It is difficult to believe that a man standing for high political office in this country would prove as impervious to career-destroying repercussions of "locker room talk" as Donald Trump did during his presidential campaign, immunity that has continued since he was elected.
Hopefully we are nearing a point where we will see a re-setting of moral values, here if not in America, but those who are leading the charge need to restrain themselves. The debate, if that's what it is, has descended into hysteria, and that helps no one, least of all vulnerable women or those who are most stridently claiming that women are victims of a culture of abuse.
We have now reached the farcical point where a Scottish poet has publicly accused her much more illustrious predecessor, Robbie Burns, of being a rapist. The accusation is seemingly based on a letter he wrote to a friend in 1788, describing in some detail a vigorous romp with his lover, who apparently was heavily pregnant at the time.
The letter more than hinted at consensuality, but not enough to placate Liz Lochhead, who sees "this disgraceful sexual boast as seeming very like rape," and "very, very Weinsteinian."
Burns biographer Robert Crawford had already labelled the poet as Weinsteinian, while another critic had called him a rapist. The fact that Burns fathered 12 children by four women might say something about his character, although that's a feat that is not unheard of in 21st century New Zealand, but to use that as evidence of rape is ridiculous.
Not that wild exaggeration is the preserve of Scottish poets. Last week Wellington City councillor Fleur Fitzsimons was reported as using the scandal now enveloping Russell McVeagh as the basis of a claim that the complaints coming out of that firm were the tip of the iceberg, in that the legal profession was harbouring an epidemic of "sexual violence."

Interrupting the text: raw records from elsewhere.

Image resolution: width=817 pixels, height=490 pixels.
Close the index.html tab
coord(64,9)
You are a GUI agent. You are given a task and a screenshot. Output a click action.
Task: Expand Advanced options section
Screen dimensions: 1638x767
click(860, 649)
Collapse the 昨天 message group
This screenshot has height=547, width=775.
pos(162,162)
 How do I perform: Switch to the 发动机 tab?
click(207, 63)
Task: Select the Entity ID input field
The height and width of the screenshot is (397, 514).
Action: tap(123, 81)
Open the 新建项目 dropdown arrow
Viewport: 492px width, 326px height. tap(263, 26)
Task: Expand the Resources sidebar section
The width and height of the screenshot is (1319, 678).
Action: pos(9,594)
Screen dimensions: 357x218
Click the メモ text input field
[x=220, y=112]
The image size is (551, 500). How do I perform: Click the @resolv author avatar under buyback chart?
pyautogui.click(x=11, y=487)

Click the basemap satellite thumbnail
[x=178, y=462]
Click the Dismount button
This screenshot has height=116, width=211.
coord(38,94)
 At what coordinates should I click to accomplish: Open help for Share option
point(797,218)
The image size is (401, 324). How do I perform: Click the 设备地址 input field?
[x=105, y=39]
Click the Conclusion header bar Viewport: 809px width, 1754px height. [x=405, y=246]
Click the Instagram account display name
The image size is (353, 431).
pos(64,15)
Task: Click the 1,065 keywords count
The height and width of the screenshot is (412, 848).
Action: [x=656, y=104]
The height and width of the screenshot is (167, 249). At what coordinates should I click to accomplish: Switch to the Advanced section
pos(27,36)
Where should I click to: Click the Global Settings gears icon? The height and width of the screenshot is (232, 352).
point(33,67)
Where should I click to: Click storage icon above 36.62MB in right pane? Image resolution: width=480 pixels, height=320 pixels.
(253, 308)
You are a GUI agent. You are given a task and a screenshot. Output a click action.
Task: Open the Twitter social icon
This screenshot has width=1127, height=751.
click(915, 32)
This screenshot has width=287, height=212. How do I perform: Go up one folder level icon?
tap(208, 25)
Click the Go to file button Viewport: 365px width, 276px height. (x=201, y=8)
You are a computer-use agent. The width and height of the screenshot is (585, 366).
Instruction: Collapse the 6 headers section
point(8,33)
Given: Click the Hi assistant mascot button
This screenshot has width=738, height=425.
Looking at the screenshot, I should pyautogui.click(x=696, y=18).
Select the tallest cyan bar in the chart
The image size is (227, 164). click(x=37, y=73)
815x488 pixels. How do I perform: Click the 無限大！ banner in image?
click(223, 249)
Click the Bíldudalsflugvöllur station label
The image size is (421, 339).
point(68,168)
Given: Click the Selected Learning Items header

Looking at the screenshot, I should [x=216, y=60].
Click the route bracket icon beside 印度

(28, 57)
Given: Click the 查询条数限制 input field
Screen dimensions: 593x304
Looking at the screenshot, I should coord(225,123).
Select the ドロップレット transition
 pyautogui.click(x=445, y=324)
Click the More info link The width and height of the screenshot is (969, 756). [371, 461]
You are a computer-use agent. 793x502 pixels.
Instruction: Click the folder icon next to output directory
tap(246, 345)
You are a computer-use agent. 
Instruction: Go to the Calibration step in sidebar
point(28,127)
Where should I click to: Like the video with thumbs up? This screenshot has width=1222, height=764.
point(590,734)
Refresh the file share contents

Presumably sexual violence takes us a great deal further than the boorish behaviour that started this discussion, but even if Cr Fitzsimons had restricted herself to a lesser standard of impropriety than that, she needs to present some sort of evidence if she hopes to be taken seriously.
What we understood last week was that complaints had been made two years ago regarding the behaviour of two senior male lawyers at a Christmas party and a bar.
Further allegations have been made since then, including claims of a "booze culture" within the firm, but we were told that the incidents initially complained of had been investigated, one of them by the police. The lawyers concerned had left the firm, and the police had not charged anyone. The file on one of those incidents was still 'open,' however, suggesting perhaps that the investigation will be revived if someone comes up with further evidence.
The two lawyers concerned are reportedly working elsewhere, as lawyers, suggesting either that their offending was not serious enough to kill their careers, or that senior male lawyers look after their own. We don't know which, although one imagines we soon will.
More worryingly, we now have our Minister for Women proposing to set up a sexual misconduct register, which will be used to compile complaints of sexual offending within the workplace in this country. That idea is fraught with danger.
For a start, it assumes that women always tell the truth. They do not. It assumes that women's motives will always be genuine when they report offending against them. They will not.
The potential for a woman to take revenge against a man for any kind of slight, real or imagined, personal or work-related, is obvious. There will also be potential for genuine misinterpretation of word or deed.
Last Tuesday's Malcolm Evans cartoon raised that possibility most eloquently. If you didn't see it, here it is:
A sexual misconduct register will achieve nothing positive, but could ruin the lives of many men, and some women, and their families, on the basis of untested allegations that may, or may not, arise from anything more than spite.
That is not the way to improve the lot of vulnerable women. For a start it might well make it harder for them to find jobs.
It is time some men grew up and began treating women with respect, the way they would like their wives, sisters and daughters to be treated.
That best way of achieving that, surely, is by recognising and applauding the attitudes displayed by the great majority of men, not by instilling fear of prosecution or public vilification.
The #MeToo and #TimesUp campaigns that represent the major contribution to civilisation by Harvey Weinstein and others of his ilk are clearly well intended, and will hopefully encourage some men to reassess their behaviour, and change it. If that happens, we will all benefit.
And, if one dare say it, while common human decency should be non-negotiable, some women might learn that respect needs to be earned, or at least nurtured.
Those who wish to create change would be doing themselves, and their cause, a favour if they stopped exaggerating, argued on the basis of facts as opposed to rumour and innuendo, and resisted the urge to pursue their goals by the imposition of legal measures that would simply swing the balance of power away from badly behaved men to malevolently motivated women.
As every parent knows, good behaviour is best instilled by example, not threats. And most children have a keen sense of justice; they will (or should) respond to correction when it is warranted, but won't when it is not. They simply become resentful, and the less than helpful contributions made by the Scottish poet and our Minister for Women pave the away for resentment on a grand scale.